The consequences are the consequences of playing two characters in simultaneous superposition.
There's nothing a Fate Accelerated character can do that a Fate Core character can't. The opposite is also true. Approaches and Skills are both intended to exhaustively divide up the available action space. If you feel like you need a refresher on either system, absolutely bone up on them online. You're trying to make some kind of hybrid system involving both of them, and you should absolutely have as good an understanding of both of them as you can before you start trying to stitch one to the other.
All the same, having an idea of things to consider can't hurt when you're doing the review, so here you go.
I'm assuming, since you haven't said otherwise, that there isn't a separate magical world and mundane world - there's just one world, right? There might be a few things too magical to be mundanely understood and a few places where magic is weak or gone, but by and large people can point either skill set at most of the problems they expect to have, right? Effectively you're making a magic character that does magic (with Fate Accelerated) and a mundane character that uses regular skills (with Fate Core) and you're playing them both at the same time.
The problems with this are going to manifest in two ways: struggling over resources and deciding who to play when.
Struggling Over Resources, a.k.a.

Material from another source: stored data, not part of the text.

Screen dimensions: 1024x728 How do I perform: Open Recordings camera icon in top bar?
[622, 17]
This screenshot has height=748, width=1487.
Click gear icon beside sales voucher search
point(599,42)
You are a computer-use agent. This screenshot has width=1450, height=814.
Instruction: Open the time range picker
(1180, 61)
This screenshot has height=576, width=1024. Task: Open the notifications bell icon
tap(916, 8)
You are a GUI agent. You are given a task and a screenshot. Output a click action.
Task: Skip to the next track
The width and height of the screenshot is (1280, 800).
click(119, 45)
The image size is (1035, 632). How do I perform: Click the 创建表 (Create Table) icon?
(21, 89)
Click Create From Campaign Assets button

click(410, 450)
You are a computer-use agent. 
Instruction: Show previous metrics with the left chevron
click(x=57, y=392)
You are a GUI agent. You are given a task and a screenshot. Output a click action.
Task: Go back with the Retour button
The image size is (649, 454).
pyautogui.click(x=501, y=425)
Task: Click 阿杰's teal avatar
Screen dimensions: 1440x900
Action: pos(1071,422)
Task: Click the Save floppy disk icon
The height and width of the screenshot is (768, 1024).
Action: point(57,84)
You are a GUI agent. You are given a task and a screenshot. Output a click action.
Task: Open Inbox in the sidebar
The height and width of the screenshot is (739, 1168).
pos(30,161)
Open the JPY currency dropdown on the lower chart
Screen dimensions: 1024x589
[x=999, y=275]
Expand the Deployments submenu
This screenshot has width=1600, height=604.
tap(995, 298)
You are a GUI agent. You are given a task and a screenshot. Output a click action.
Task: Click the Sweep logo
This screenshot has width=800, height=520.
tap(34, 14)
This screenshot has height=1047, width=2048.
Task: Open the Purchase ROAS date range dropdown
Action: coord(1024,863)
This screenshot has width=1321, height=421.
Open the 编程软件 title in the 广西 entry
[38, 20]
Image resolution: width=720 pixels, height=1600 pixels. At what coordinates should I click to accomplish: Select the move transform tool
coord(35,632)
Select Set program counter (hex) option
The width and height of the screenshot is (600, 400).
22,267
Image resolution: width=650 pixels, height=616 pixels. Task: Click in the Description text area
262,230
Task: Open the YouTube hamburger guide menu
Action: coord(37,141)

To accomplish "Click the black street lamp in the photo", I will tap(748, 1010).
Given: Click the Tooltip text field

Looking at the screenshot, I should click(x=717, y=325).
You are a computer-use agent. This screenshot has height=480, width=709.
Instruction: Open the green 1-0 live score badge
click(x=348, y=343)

Dukin' It Out
Oddly enough, Fate Points are not going to be a scarce resource here. Fate Points have to last you one session over all the time you have, and you haven't said anything about needing to use magic and mundane skills simultaneously. So you've got the same amount of character focus time to budget your Fate Points over, they're not really a big deal. The big deals are Aspects, Stunts, and Advancement.
Aspects. A full load of 5 aspects on both characters is probably too much to stay focused on - and this is the same character we're talking about in both cases, right? I'd suggest a standard 5 and then a high concept/trouble (or, if you'd rather, strength/weakness or function/flaw) for the magic knowledge specifically.
Stunts. ...and, I suppose, starting refresh, since they're kind of linked. Not all stunts are necessarily related to a skill - stunts that let you do things 1/session without rolling could as easily be magic or mundane. You'll need to make the call there, if the standard 3/3 free is enough or if you want to say, like, 4 free but you have to have at least one magic and one mundane?
Advancement. Do you have to pick between mundane skills and magic when you hit a milestone that lets you advance one? You could to set up some different milestone expectations between what improves your mundane skills and what improves your magic skills, and it's also worth considering the expectations for what improves your refresh (in either case) and spend refresh on linked stunts.
Deciding Who To Play When
Even after you've got the specifics of character creation sorted there's still the issue of when these skills will see use in play. So there are considerations of peaks, of encapsulation, and of a price to pay.
Peaks - Absolute Number Bigness. Accelerated characters start with a +3 highest approach, Core characters with a +4 highest skill. This is probably fine if you intend a mundane specialization to be stronger than the associated magic, at least at the start without milestones or a stunt to reinforce it.
Encapsulation - Relative Number Bigness. While Accelerated and Core provide two different ways of dividing up available activities, and while there's not like strict encapsulation in the sense that you could just as well Cleverly Deceive, Flashily Deceive, or Sneakily Deceive somebody, it's kind of hard for me just to say a priori exactly what uses of, say, Burglary, Deceive, and Stealth couldn't be handled by some Sneaky Magic. Depending on how character creation goes, you could find yourself in a situation where your magic just can't do better than the skills you might bring to bear instead, or vice-versa.
The Price to Pay - Separate Worlds
Yeah, this one gets its own big-boy header, because it's basically the frame challenge to the above considerations - ways to make magic and mundane skills operate differently on the same world.
Impractical Magic. Your magic skills represent a level of knowledge and capability best described as "abstract". Actually applying magic to your problems takes some time and care, either in play or on your character sheet. This basically borrows the idea of invention from the Atomic Robo setting, where Science is a similarly constrained skill. Using magic to create an effect in the world requires either devoting one or more stunts to a "magic item" which allows that magic to fill in for a mundane skill, or a "spellcrafting" process that effectively creates a temporary magic item at a cost that goes into the GM's fate point reserve.
Less Than Two Characters - Specialist Wizards. Most fictional wizards aren't really generalists. Mirror mage, shadow mage, fire mage, ice mage -- they're known for a narrow slice of capability or a few signature spells. In cases where people are creating maybe the party's only reliable arcane ally, it makes sense for character creation to effectively give them a bunch of specialties, but when everyone is already a wizard, do they all still have to be varying degrees of generalist? You might consider something like The Six Viziers from the Fate System Toolkit, a way of giving people magical gifts that enhance the skills their characters may already focus on.
Less Than Two Characters - Mundane Specialists. If, on the other hand, you do want a party of generalist mages, you might consider using the regular core skill list to represent just a few focused specialties, perhaps just giving people a singular 4/3/2/1 skill column in addition to their full Accelerated spread of magic.